**Work to do**
- a) According to the passage on "flaunt" and "flout," who commented on the New Yorker's mistake on Language Log?
- b) Continue the passage on "flaunt" and "flout," picking up after its final sentence.

**Source excerpt**
But in this summer slip, the Globe was in good company. In the July 30 issue of the New Yorker, David Remnick, in his Letter from Jerusalem, made the same mistake when he wrote of "Burg’s . . . flouting of the fact that he holds a French passport, because his wife is French-born."

Geoff Pullum commented on the New Yorker's flub on Language Log:

I think (I have no quantitative backup) it is more usual for flaunt to be used where flout was meant, and I can see why there is confusion in that direction: you can boastfully exhibit your contempt for normal standards, and thus flaunt your flouting of them.

I too think of flaunt for flout as the more common mistake, but a week's worth of newspaper data doesn't back up that guess. In the Nexis database of US newspapers, flaunt appeared 41 times; it was correct 39 times and incorrect twice.

Flout was indeed less common overall -- it showed up just 16 times -- but in one of those, it should have been flaunt. So flout was used wrongly twice in 41 cites, or nearly 5 percent of the time; flaunt was wrong once in 16 outings, or 6 percent of the time.

Word and element location records

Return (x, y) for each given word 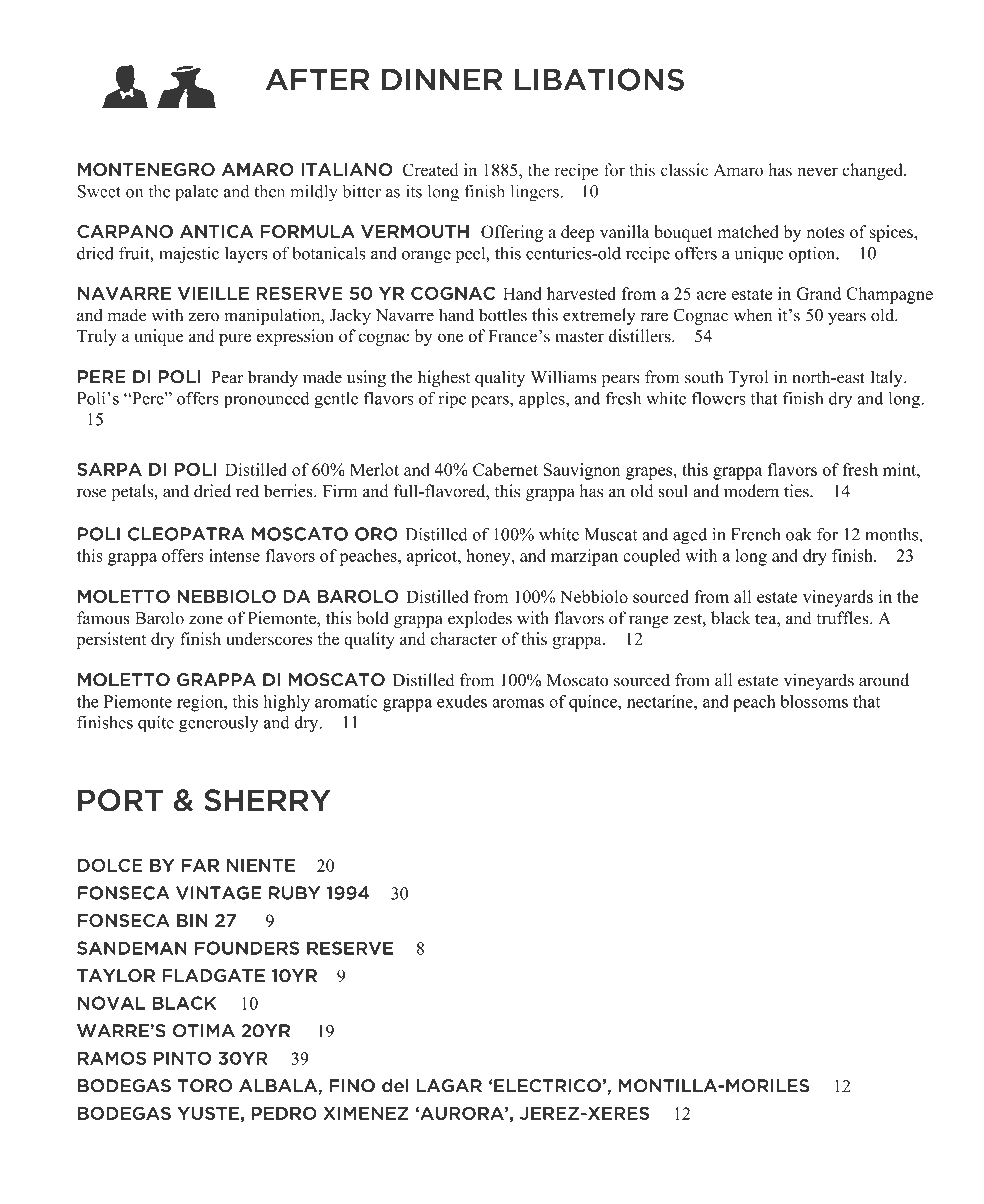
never (817, 172)
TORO (205, 1086)
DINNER (442, 80)
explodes (480, 619)
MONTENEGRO (146, 170)
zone (206, 620)
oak (799, 534)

**Answers**
- a) Geoff Pullum

- b)
No, that's not a big enough sample to prove anything. But just for fun, I checked a couple of other common errors over the same one-week period:

Infer was used to mean imply seven times in a total 19 instances, or 37 percent of the time. Feel bad, the topic of a discussion in Miss Conduct's blog, got about 200 hits; the less accepted feel badly got only 19, about 9 percent of the total.

Most of the allegedly common errors in English are harder to interpret, though, because they're often just spelling errors. For instance, 12 of the 36 examples of loathe in my sample week were not uses of the verb ("I loathe him") but misspellings of the adjective loath ("She was loathe to admit it"). That's a high percentage of goofs -- but they're all misspellings, not "confusions" of words.

I don't mean to suggest that spelling isn't important. But when someone mixes up the spellings of Neiman Marcus and the Nieman Foundation, we don't say he's confusing the department store with the journalism outfit. Why do we think it's so much worse to type your for you're or flack for flak? (That's not a rhetorical question; send answers, please.)